Much of the pipeline, which will link Total’s Alwyn North field with the Ninian pipeline to Sullom Voe, will be coated with rock from the Brindister Quarry.

Sullom Quarries won part of the £3.5 million contract for laying the pipeline and they will be supplying at least 40,000 tonnes of aggregate. The pipeline will need anything up to 160,000 tonnes of rubble, some of which will come from Norway.

The field is due to start pumping oil to Sullom Voe by the end of 1987. At its peak it should be producing 80,000 barrels a day.

The field also contains about 26.5 billion cubic metres of gas and a 112km pipeline will be laid between Alwyn and the Frigg field, from where gas already goes to St Fergus on the Scottish mainland. Aggregate supplied by Sullom Quarries is also to be used for parts of this.

50 Years Ago

Mr A. E. Lance, whose Shetland Peat and Ore Development Company’s small peat briquette factory at Brindister closed down six years ago, has been back in Shetland recently conducting further experiments of the commercial uses of peat.

Mr Lance first came to Shetland about 10 years ago to survey deposits of magnetite ore at Sullom for the British Iron and Steel Corporation. His survey resulted in Sullom Mine being worked for some time.

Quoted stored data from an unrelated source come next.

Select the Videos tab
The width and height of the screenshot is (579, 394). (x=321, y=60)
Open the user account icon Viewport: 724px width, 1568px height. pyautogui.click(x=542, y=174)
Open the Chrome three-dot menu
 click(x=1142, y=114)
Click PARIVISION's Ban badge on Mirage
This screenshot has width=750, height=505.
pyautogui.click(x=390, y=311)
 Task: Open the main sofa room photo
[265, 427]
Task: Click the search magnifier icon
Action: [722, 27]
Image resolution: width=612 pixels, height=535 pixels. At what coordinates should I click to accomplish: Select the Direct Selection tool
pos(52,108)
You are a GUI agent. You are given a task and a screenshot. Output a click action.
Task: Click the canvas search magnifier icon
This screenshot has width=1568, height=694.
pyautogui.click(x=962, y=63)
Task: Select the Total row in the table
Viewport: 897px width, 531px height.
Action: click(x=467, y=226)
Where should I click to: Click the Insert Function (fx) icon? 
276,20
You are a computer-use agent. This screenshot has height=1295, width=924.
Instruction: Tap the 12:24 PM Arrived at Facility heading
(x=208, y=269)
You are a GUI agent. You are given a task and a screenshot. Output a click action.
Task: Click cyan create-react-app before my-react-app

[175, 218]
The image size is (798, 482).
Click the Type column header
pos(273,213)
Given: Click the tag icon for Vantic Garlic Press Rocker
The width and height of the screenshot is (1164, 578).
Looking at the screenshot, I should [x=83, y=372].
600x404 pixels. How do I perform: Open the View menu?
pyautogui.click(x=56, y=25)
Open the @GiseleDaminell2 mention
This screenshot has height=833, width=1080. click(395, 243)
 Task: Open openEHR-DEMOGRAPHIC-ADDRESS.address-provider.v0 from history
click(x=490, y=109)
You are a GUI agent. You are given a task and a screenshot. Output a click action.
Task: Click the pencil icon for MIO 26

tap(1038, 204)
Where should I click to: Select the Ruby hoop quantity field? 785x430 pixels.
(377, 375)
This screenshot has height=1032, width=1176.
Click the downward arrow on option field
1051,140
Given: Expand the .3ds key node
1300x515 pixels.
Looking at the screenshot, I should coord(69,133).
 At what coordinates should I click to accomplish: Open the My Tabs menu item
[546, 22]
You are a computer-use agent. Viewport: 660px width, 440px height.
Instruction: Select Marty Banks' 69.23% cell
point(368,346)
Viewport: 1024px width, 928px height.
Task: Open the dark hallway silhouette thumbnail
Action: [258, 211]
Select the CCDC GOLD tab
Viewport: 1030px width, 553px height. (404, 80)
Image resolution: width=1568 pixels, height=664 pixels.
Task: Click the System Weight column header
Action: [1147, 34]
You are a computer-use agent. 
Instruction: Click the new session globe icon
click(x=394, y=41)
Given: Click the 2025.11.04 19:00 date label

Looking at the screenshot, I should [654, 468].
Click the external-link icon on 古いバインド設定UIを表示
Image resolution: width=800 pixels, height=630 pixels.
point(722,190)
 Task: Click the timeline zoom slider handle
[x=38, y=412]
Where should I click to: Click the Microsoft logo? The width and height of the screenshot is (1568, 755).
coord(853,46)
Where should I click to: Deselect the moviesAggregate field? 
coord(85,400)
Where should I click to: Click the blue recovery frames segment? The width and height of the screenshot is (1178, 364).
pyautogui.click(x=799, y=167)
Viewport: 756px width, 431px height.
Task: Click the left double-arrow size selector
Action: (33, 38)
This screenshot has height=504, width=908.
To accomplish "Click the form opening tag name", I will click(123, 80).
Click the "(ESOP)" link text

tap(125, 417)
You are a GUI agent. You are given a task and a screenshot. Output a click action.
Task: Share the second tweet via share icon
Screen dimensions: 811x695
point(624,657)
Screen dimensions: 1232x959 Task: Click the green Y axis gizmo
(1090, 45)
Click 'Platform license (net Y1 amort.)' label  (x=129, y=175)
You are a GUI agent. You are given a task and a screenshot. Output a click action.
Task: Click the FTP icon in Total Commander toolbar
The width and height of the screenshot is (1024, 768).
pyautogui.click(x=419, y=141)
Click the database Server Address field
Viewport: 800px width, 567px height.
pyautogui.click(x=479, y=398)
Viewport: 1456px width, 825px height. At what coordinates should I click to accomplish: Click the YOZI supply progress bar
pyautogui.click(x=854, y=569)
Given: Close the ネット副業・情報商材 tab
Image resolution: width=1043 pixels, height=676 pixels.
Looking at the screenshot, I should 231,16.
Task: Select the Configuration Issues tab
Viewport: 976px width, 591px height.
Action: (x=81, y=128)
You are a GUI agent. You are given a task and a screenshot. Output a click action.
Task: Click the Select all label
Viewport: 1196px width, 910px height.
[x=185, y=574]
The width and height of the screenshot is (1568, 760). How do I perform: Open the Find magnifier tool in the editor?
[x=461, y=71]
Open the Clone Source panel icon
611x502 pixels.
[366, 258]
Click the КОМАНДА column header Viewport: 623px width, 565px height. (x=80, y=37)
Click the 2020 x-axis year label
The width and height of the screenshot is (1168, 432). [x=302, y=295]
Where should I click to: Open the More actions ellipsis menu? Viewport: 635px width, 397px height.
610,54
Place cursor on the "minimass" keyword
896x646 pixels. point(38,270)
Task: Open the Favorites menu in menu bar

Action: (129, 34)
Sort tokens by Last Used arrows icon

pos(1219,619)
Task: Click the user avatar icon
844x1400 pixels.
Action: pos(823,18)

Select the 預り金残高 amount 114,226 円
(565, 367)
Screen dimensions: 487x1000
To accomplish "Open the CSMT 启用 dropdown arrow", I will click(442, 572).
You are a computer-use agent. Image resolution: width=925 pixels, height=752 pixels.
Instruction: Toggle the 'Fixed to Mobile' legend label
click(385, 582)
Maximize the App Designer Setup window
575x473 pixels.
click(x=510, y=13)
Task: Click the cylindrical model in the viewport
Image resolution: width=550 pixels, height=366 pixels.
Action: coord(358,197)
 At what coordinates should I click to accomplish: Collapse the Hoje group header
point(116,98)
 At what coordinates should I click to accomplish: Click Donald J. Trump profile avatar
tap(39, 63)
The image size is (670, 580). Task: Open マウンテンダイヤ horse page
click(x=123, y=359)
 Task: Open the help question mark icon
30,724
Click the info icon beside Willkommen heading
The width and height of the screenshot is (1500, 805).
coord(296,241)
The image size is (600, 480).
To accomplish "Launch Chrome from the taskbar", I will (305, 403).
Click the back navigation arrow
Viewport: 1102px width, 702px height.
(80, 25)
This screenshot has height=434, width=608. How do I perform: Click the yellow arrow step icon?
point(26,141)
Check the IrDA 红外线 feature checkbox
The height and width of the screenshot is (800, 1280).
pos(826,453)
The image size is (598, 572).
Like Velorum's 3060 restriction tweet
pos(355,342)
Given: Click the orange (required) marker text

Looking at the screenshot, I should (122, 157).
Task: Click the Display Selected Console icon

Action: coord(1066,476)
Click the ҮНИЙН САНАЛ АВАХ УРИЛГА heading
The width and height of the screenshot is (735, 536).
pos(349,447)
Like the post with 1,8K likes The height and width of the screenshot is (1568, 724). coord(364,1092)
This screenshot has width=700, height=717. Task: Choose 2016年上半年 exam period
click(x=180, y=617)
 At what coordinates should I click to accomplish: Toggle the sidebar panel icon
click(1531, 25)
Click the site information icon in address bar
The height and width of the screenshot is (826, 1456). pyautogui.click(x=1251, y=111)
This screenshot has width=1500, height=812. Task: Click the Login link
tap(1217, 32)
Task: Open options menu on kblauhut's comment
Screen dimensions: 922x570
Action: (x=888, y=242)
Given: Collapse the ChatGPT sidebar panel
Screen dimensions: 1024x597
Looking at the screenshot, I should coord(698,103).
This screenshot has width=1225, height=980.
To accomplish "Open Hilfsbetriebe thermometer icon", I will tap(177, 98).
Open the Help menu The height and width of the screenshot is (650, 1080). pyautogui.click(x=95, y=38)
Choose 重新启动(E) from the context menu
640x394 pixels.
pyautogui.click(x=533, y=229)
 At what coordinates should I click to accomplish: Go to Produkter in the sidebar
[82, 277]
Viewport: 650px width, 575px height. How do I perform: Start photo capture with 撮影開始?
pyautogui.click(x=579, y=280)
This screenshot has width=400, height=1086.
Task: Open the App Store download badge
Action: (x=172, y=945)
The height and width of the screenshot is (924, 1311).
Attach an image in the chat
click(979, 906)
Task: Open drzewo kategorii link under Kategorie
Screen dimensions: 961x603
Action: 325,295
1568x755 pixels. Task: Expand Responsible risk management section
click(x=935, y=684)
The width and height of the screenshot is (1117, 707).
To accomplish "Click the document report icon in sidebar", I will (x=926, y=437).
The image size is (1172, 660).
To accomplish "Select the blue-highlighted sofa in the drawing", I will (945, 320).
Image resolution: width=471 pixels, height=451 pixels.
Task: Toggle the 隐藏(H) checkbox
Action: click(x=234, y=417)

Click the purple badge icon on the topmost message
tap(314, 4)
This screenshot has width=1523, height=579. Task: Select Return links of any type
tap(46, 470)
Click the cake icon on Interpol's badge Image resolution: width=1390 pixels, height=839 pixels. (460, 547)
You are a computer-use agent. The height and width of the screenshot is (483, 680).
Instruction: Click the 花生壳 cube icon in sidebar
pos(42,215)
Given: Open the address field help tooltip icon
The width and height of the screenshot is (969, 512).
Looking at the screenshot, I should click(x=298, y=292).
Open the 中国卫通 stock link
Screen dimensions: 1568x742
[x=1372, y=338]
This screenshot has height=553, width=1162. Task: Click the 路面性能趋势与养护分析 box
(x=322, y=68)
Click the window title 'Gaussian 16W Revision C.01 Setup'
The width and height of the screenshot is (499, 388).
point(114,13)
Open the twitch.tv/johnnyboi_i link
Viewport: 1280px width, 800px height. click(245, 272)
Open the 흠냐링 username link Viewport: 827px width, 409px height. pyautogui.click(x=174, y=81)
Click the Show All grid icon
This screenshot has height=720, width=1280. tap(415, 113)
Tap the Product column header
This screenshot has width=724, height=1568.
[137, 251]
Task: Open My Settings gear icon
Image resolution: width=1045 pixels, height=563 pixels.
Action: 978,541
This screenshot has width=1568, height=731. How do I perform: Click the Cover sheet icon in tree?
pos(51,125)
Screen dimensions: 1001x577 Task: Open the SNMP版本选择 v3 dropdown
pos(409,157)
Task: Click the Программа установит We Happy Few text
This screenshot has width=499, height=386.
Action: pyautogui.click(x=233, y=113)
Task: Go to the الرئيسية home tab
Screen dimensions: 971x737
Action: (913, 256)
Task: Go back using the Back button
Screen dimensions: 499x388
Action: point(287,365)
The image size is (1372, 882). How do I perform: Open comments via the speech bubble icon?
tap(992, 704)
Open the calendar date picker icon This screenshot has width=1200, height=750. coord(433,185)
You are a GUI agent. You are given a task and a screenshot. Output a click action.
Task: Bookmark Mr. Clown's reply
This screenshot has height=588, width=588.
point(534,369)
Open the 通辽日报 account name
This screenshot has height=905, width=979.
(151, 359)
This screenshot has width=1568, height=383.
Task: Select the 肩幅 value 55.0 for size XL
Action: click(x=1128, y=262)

After his retiral from the corporation, Mr Lance interested himself in Shetland’s peat deposits. He formed a company to produce peat briquettes, and after many teething troubles a small factory was opened on the shores of Brindister Loch. But it was only in production three months. Mr Lance succeeded in producing an excellent quality briquette, but the snag was it could not be produced economically – the drying of the peat was the one too expensive part of the production.

During his latest visit to Shetland Mr Lance had three main objects – to experiment with the extraction of peat from wax; the possibility of using the residue in the manufacture of hardboard; and to test the magnetic sandbanks on the island of Fetlar for iron content.

It is understook that one of the country’s largest paper-making firms is interested in his peat for hardboard theory.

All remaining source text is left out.